I had been educated during high school by the Christian Brothers.  Yes they do more than make a fine brandy and good wines.  Their founder, St. John Baptist DeLaSalle had the education of youth as his goal.  After high school, I chose to join these men to become an educator myself.

The first year of the training was a kind of religious boot camp.  It was divided into the postulancy and the novitiate.  The postulancy was three months in a hot Winona Minnesota summer after which time you assumed a different name and were given a religious habit.
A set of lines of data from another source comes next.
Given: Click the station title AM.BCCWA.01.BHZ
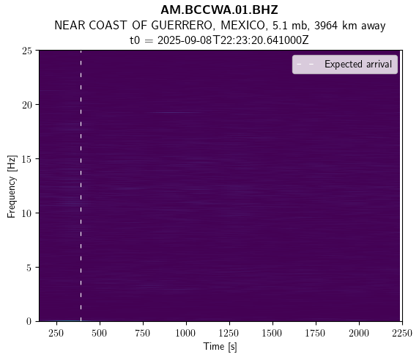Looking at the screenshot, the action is (219, 10).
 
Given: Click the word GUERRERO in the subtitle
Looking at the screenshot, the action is (182, 26).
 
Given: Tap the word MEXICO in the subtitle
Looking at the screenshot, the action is (242, 26).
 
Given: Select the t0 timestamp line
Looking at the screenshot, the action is (219, 40).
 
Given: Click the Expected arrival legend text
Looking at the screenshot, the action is (358, 65).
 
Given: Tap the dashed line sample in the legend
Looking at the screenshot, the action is (305, 65).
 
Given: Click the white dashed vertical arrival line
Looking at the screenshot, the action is (81, 185).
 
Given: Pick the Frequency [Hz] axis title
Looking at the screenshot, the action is (12, 186).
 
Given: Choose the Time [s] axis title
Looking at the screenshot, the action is (220, 347).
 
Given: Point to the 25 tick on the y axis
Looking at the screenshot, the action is (27, 51).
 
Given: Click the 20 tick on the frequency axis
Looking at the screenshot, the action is (27, 105).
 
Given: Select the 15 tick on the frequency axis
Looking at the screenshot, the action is (27, 159).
My new name was Brother Terrence Bruce, after a couple of high school buddies.  The robe or religious habit was a plain, black, floor length robe with what looked like two white index cardsunder the neck in front.
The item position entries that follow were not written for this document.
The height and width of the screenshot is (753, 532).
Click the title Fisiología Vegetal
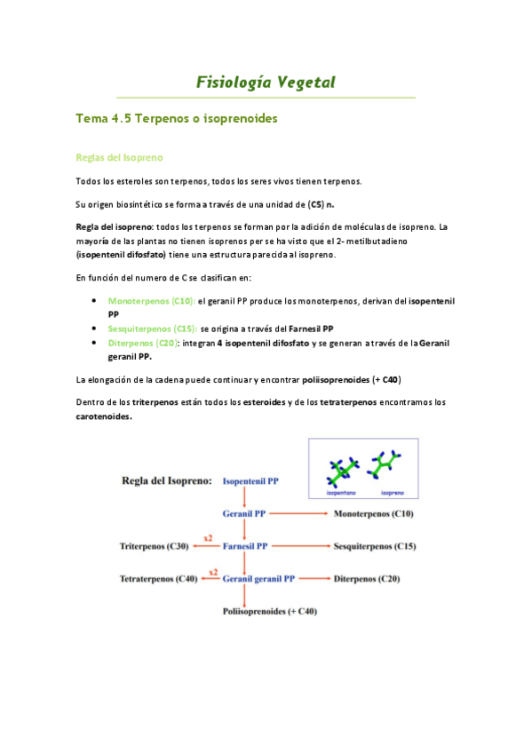click(x=266, y=83)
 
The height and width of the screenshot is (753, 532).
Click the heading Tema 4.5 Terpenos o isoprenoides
click(x=178, y=118)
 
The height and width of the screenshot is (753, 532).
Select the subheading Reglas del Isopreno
click(x=120, y=157)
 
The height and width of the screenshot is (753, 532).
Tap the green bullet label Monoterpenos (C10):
click(x=151, y=302)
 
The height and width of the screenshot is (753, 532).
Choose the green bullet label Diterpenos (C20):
click(x=142, y=342)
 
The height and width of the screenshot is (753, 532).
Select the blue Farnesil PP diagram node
click(x=245, y=546)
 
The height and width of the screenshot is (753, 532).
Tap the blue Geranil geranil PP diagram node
click(x=258, y=579)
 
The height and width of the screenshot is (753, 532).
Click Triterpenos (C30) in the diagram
click(x=153, y=546)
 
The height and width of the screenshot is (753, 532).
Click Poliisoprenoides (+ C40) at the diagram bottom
click(x=269, y=611)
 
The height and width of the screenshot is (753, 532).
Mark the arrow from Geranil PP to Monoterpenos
click(x=298, y=513)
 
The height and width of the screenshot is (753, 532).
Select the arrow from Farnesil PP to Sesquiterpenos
click(x=298, y=546)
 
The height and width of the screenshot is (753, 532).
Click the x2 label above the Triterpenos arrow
click(x=208, y=537)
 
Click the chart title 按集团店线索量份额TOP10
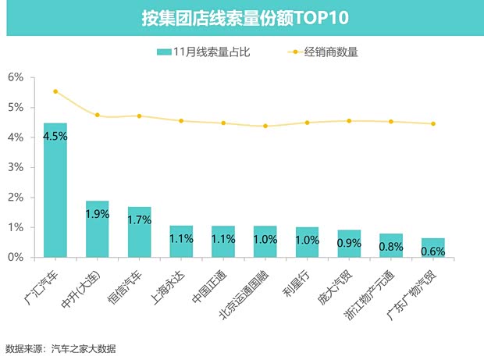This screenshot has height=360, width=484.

Our days were filled with prayer.  We rose at 5:30 AM and were in chapel by ten to six.  The first twenty minutes was devoted to mental prayer. Six AM was awfully early for most of us, so we could stand during meditation if we needed to stay awake. After mental prayer came the office, a recitation of psalms chorally, mass, and then breakfast.

Throughout the day we would interrupt study and work, mostly housekeeping chores, to
pray.  At the end of the year I had callouses on my knees.

Most of our day was spent in silence; the rule of the house.  The quiet provided the opportunity for thoughtful reflection on scripture and spirituality classes, not distracted by conversation. The rule was not in force during recreation, a great deal of soccer was played, and on occasion during meals when the superior of the house felt discussion was appropriate.

The world we lived in was a naive one in some ways. We were insulated from the struggles of our peers.  That however, was the purpose of the retreat.  The self-examination was a luxury that few young men of that age have the time to engage in.  It was also an experience in communal living, at a very intense and personal level.

When life gets nuts like it frequently does, I think about the quiet of that period and the chance to dream, to examine the larger questions of life..  I hope someday to be able to return in some small measure to that luxury.